Kronologis 3 Penambang yang Terkubur Hidup-hidup di Lokasi Tambang Ilegal, 1 Selamat !

Share this article
Ilustrasi penambang yang terkubur hidup-hidup di lokasi tambang. ( Ilustrasi Atip Gorontalo Post)

MARISA, hargo.co.id – Tiga penambang di lokasi tambang emas Dusun Moodito, Desa Teratai, Kecamatan Marisa, Pohuwato, Kamis (27/4) sekitar pukul 15.00 wita lalu dibuat heboh. Tiga penambang terkubur hidup-hidup setelah tidak mampu meloloskan diri dari longsor ditambang tersebut.

Alhasil dua penambang meninggal dunia, semntara satu bisa diselamatkan. Dua penambang tewas akibat tertimbun longsor yakni Aswin Hatama (53) dan Ramli Alim (27). Sementara penambang yang berhasil selamat yakni Angki Azis (26) warga Desa Teratai, Kecamatan Marisa, Pohuwato. Angki karena cepat dievakuasi oleh penambang lainnya.

Sebelum kejadian, tak ada tanda-tanda mencurigakan di lokasi tambang emas Dusun Moodito. Aswin bersama enam pekerja melakukan penggalian emas. Penggalian di lokasi tambang emas dilakukan dengan teknik menyemprotkan air bertekanan tinggi ke dinding tanah.

Saat itu Aswin bersama Ramli dan Angki sedang melakukan penggalian di dalam lubang berbentuk seperti kubangan sedalam 5 meter. Sementara empat pekerja lainnya melakukan aktivitas di luar lubang.

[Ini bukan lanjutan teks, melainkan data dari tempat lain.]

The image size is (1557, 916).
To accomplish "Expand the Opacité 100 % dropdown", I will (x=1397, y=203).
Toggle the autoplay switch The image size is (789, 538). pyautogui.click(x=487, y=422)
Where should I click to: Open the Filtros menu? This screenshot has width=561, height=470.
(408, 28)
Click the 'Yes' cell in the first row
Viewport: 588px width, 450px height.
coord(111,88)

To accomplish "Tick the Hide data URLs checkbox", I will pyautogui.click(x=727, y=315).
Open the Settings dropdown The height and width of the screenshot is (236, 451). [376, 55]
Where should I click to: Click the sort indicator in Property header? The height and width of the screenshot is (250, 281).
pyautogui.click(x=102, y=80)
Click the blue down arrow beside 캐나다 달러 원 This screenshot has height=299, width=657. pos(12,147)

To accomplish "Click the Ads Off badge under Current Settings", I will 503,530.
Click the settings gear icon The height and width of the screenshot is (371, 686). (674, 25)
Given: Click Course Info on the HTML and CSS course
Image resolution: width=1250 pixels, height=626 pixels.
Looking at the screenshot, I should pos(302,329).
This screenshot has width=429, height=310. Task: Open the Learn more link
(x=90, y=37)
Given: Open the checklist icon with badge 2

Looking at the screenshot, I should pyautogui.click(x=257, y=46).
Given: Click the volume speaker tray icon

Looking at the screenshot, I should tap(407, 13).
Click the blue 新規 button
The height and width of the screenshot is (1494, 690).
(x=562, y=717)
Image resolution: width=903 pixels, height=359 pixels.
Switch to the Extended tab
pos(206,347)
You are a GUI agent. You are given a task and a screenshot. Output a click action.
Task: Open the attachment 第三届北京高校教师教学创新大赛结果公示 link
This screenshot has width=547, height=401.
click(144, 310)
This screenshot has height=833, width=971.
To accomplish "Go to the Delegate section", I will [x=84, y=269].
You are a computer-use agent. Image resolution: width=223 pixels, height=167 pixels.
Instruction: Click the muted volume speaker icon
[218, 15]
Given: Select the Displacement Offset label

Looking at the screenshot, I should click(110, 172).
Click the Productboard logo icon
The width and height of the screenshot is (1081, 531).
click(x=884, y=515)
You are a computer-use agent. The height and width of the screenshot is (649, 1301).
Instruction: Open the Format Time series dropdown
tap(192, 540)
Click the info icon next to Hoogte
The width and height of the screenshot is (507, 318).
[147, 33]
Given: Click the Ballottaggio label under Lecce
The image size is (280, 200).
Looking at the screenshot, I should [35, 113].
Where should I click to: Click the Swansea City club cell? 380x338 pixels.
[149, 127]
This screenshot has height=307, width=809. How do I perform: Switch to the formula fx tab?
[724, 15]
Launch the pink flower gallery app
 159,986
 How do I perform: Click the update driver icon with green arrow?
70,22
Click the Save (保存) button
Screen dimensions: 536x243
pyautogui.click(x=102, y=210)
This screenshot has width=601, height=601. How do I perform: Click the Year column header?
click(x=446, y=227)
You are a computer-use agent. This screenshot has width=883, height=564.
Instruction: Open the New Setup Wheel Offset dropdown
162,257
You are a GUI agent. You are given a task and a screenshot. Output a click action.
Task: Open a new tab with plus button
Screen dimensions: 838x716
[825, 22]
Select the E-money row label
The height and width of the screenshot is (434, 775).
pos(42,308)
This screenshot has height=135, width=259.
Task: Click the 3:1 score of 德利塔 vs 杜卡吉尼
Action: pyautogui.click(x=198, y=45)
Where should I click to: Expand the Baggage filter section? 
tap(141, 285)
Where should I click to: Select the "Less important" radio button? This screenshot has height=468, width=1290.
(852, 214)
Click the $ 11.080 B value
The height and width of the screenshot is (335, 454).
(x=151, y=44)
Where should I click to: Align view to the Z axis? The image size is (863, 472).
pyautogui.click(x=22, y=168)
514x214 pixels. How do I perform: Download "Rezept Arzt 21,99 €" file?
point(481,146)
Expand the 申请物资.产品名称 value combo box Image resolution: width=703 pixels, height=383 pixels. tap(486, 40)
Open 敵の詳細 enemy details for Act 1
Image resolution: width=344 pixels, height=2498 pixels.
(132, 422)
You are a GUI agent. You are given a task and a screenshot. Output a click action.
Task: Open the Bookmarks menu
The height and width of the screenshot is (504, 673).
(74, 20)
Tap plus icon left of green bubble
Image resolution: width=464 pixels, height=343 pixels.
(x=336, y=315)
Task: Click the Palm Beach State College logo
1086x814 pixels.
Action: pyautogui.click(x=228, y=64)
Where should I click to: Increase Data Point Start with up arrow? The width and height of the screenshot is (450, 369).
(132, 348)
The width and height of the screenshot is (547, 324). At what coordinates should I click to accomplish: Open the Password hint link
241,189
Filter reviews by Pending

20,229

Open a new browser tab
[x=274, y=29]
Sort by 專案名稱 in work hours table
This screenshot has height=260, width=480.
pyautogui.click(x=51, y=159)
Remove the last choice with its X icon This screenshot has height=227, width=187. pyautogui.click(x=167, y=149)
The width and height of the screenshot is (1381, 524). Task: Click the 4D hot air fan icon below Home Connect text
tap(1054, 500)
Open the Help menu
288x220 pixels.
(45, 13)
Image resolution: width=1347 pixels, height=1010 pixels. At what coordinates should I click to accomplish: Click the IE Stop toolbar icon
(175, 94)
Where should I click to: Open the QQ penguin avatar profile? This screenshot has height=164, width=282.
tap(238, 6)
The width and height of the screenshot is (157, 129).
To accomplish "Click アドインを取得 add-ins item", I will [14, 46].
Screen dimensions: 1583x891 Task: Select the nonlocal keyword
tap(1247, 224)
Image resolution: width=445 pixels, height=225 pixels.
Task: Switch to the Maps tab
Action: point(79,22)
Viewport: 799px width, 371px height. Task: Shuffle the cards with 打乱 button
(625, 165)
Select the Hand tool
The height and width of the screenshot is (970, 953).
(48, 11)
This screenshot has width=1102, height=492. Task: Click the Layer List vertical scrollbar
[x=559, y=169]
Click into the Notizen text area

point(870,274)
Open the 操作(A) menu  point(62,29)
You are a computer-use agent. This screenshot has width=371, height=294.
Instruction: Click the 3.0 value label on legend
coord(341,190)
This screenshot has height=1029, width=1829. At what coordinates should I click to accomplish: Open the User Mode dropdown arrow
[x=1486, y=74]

Aswi, Ramli dan Angki saling bergantian menyemprotkan air bertekanan tinggi ke dinding tanah. Di saat sedang bekerja, ketiganya tak menyadari bila tebing di belakang mereka longsor. Apalagi kejadian itu berlangsung cepat. Aswin bersama Ramli dan Angki tak bisa menyelamatkan diri.

Gemuruh tanah longsor yang menimbun Aswin, Ramli dan Angki membuat kaget penambang lainnya. Mereka lantas bergegas ke lokasi longsor. Dengan peralatan seadanya, para penambang itu berusaha untuk mengevakuasi Aswin, Ramli dan Angki.

Angki kali pertama berhasil ditemukan. Ia tertimbun tidak terlalu dalam. Selain itu, sebelum tertimbun salah seorang penambang sempat melihat posisi Angki. Sehingga ia cukup mudah ditemukan.

Meski begitu saat ditemukan, Angki dalam kondisi nyaris tak sadarkan diri. Napasnya terengah-engah akibat kekurangan oksigen.

Penggalian korban tertimbun longsor terus dilakukan. Selang beberapa saat Aswin dan Ramli berhasil ditemukan. Saat ditemukan Aswin sudah dalam kondisi tak bernyawa lagi.

Sedangkan Ramli saat itu diketahui dalam kondisi kritis. Tarikan napasnya sudah sangat pelan. Melihat kondisi itu para penambang berusaha memberikan pertolongan. Sayangnya, di saat perjalanan menuju ke rumah sakit, nyawa Ramli tak tertolong lagi.

[Baca: Innalillahi, 3 Penambang Emas di Marisa Terkubur Hidup-hidup]

Kapolres Pohuwato, AKBP Agus Sutrisno,SIK melalui Kasat Reskrim AKP Deny Muhtamar kepada Gorontalo Post mengatakan, pihaknya saat ini sudah memeriksa enam orang saksi dan saat ini masih terus dikembangkan.

“Kami masih akan mencari tahu terlebih dahulu, apakah ada unsur kesengajaan atau seperti apa kejadiannya,” ungkapnya.

Tak hanya itu saja, kata mantan Kasat Reskrim Polres Boalemo ini, lokasi pertambangan rakyat itu adalah lokasi illegal.

“Untuk penutupan lokasi, masih akan kami koordinasikan lagi. Namun, sesuai dengan informasi yang kami miliki, lokasi itu adalah pertambangan illegal,” ujarnya. (kif/hargo)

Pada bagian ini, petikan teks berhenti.